Retype the data below without altering anything.

Recorded information:
==============================

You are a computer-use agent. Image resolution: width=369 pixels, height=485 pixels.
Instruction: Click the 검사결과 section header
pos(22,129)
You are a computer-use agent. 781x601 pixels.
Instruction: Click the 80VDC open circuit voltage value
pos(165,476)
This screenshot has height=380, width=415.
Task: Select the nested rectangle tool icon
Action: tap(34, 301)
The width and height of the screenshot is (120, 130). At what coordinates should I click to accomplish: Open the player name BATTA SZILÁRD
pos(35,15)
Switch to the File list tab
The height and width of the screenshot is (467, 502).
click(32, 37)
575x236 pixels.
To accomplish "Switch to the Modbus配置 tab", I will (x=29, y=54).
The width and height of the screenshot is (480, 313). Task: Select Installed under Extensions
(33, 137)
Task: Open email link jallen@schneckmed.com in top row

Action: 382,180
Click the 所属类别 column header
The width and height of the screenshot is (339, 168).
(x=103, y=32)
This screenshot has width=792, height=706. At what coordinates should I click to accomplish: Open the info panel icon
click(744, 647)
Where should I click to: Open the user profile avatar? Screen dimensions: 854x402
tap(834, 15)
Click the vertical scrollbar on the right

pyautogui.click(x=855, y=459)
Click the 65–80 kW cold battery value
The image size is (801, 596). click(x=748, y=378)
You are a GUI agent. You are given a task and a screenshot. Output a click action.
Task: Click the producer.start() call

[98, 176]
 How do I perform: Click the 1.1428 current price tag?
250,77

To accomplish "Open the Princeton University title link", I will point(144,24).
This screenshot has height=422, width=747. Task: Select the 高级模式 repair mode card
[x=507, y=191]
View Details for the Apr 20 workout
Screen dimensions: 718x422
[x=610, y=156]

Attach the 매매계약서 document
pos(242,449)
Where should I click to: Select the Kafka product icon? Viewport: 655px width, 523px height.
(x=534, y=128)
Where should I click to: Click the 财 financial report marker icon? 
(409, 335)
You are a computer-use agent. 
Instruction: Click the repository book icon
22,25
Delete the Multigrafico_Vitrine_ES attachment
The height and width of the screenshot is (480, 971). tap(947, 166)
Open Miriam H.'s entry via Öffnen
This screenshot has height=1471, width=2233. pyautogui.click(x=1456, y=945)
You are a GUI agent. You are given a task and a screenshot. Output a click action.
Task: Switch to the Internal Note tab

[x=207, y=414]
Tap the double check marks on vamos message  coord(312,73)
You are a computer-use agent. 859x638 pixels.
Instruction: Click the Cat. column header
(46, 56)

==============================

Answer for the task:
You are a computer-use agent. Image resolution: width=369 pixels, height=485 pixels.
Instruction: Click the 검사결과 section header
pos(22,129)
You are a computer-use agent. 781x601 pixels.
Instruction: Click the 80VDC open circuit voltage value
pos(165,476)
This screenshot has height=380, width=415.
Task: Select the nested rectangle tool icon
Action: tap(34, 301)
The width and height of the screenshot is (120, 130). At what coordinates should I click to accomplish: Open the player name BATTA SZILÁRD
pos(35,15)
Switch to the File list tab
The height and width of the screenshot is (467, 502).
click(32, 37)
575x236 pixels.
To accomplish "Switch to the Modbus配置 tab", I will (x=29, y=54).
The width and height of the screenshot is (480, 313). Task: Select Installed under Extensions
(33, 137)
Task: Open email link jallen@schneckmed.com in top row

Action: 382,180
Click the 所属类别 column header
The width and height of the screenshot is (339, 168).
(x=103, y=32)
This screenshot has width=792, height=706. At what coordinates should I click to accomplish: Open the info panel icon
click(744, 647)
Where should I click to: Open the user profile avatar? Screen dimensions: 854x402
tap(834, 15)
Click the vertical scrollbar on the right

pyautogui.click(x=855, y=459)
Click the 65–80 kW cold battery value
The image size is (801, 596). click(x=748, y=378)
You are a GUI agent. You are given a task and a screenshot. Output a click action.
Task: Click the producer.start() call

[98, 176]
 How do I perform: Click the 1.1428 current price tag?
250,77

To accomplish "Open the Princeton University title link", I will point(144,24).
This screenshot has height=422, width=747. Task: Select the 高级模式 repair mode card
[x=507, y=191]
View Details for the Apr 20 workout
Screen dimensions: 718x422
[x=610, y=156]

Attach the 매매계약서 document
pos(242,449)
Where should I click to: Select the Kafka product icon? Viewport: 655px width, 523px height.
(x=534, y=128)
Where should I click to: Click the 财 financial report marker icon? 
(409, 335)
You are a computer-use agent. 
Instruction: Click the repository book icon
22,25
Delete the Multigrafico_Vitrine_ES attachment
The height and width of the screenshot is (480, 971). tap(947, 166)
Open Miriam H.'s entry via Öffnen
This screenshot has height=1471, width=2233. pyautogui.click(x=1456, y=945)
You are a GUI agent. You are given a task and a screenshot. Output a click action.
Task: Switch to the Internal Note tab

[x=207, y=414]
Tap the double check marks on vamos message  coord(312,73)
You are a computer-use agent. 859x638 pixels.
Instruction: Click the Cat. column header
(46, 56)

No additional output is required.